Stored records
+++

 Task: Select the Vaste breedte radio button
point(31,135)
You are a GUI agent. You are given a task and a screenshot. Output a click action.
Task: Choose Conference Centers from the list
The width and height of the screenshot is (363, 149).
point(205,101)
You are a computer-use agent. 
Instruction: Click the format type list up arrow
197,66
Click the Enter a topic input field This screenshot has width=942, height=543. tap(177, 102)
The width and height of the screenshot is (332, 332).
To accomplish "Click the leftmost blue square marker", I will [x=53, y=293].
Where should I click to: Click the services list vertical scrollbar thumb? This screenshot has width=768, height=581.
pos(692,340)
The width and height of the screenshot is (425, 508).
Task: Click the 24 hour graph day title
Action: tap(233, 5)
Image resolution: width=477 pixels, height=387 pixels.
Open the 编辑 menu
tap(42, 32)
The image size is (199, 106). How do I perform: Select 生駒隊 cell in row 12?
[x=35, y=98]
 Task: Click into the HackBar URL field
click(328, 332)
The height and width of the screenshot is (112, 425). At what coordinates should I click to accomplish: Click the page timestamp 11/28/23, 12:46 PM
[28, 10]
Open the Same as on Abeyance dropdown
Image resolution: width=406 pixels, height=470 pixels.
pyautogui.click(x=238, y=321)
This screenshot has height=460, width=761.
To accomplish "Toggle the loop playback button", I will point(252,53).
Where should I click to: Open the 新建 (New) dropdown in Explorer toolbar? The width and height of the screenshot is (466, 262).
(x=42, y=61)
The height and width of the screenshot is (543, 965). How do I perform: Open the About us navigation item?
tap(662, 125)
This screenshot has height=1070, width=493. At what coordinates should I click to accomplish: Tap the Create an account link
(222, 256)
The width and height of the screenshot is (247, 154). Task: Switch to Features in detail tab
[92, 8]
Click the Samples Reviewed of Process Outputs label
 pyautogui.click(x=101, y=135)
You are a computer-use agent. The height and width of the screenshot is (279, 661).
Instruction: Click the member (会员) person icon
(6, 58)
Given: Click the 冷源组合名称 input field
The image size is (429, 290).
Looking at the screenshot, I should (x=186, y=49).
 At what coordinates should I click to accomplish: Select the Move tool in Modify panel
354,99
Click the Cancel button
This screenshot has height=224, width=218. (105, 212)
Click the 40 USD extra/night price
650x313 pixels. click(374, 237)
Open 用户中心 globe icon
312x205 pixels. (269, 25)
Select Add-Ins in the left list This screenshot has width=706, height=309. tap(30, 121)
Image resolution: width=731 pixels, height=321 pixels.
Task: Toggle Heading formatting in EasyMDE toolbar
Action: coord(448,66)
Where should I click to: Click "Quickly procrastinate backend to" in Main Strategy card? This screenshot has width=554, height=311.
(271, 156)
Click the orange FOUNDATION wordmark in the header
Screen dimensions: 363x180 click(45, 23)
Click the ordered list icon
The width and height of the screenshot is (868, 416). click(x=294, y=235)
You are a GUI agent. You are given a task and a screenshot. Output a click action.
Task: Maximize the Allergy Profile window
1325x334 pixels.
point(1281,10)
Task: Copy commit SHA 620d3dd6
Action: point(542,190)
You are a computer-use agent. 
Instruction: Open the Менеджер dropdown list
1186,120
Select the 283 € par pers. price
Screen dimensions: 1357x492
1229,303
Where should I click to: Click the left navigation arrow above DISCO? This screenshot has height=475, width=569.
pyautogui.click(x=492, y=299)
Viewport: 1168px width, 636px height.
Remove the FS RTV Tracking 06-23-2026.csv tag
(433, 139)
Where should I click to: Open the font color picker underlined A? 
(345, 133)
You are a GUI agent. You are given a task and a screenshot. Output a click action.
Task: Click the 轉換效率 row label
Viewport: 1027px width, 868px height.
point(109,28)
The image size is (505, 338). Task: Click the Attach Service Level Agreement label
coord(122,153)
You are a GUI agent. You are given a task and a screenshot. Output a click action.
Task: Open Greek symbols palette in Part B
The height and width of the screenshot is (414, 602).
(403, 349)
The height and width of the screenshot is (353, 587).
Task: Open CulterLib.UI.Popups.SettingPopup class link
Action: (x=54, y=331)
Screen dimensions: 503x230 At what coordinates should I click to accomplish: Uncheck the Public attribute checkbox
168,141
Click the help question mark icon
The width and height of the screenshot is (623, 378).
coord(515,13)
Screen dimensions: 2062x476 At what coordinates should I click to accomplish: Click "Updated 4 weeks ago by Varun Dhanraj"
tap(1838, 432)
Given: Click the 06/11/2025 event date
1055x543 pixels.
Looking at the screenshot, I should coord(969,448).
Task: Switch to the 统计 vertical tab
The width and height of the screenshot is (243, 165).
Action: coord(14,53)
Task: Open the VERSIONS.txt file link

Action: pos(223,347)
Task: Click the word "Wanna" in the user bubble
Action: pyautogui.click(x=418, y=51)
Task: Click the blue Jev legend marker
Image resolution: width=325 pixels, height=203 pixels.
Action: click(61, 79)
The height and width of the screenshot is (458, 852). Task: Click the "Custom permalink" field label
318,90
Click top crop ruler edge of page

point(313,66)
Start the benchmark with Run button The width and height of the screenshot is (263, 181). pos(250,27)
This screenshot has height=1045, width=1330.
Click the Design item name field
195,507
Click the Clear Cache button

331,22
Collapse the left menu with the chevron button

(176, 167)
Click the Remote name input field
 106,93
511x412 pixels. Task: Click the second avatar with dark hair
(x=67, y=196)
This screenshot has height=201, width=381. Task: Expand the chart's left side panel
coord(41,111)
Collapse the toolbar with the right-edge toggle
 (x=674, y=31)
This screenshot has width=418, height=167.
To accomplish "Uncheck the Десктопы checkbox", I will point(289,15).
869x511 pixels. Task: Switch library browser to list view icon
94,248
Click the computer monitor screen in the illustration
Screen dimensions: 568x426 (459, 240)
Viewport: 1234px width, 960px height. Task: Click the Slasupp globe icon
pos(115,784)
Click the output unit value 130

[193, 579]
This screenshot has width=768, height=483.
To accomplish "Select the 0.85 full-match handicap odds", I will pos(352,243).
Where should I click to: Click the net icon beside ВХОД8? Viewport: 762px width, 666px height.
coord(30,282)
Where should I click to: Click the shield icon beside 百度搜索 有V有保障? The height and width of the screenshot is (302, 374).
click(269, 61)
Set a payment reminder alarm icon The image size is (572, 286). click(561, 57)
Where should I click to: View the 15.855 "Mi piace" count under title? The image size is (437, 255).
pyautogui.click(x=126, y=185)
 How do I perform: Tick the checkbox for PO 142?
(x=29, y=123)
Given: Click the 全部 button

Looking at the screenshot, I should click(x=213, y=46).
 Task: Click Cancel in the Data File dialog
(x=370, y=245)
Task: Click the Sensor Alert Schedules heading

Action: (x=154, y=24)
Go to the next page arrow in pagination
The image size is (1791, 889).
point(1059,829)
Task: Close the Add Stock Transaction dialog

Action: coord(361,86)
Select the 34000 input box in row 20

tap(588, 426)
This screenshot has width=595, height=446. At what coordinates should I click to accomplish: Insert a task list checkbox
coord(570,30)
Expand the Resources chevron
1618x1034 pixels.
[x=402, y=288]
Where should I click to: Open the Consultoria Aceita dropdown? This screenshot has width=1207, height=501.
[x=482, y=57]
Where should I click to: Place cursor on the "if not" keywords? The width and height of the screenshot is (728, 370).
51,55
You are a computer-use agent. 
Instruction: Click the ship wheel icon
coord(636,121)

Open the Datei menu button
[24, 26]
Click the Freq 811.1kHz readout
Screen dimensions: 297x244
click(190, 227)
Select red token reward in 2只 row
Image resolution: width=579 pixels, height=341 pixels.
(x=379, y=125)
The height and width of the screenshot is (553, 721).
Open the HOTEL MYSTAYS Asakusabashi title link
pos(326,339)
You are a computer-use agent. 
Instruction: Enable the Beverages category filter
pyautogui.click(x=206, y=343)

+++

▶ **Requirement**
Only lines with the word "marker" are wanted. Find and copy them from the records above.

▶ **Answer to this exercise**
To accomplish "Click the leftmost blue square marker", I will [x=53, y=293].
Task: Click the blue Jev legend marker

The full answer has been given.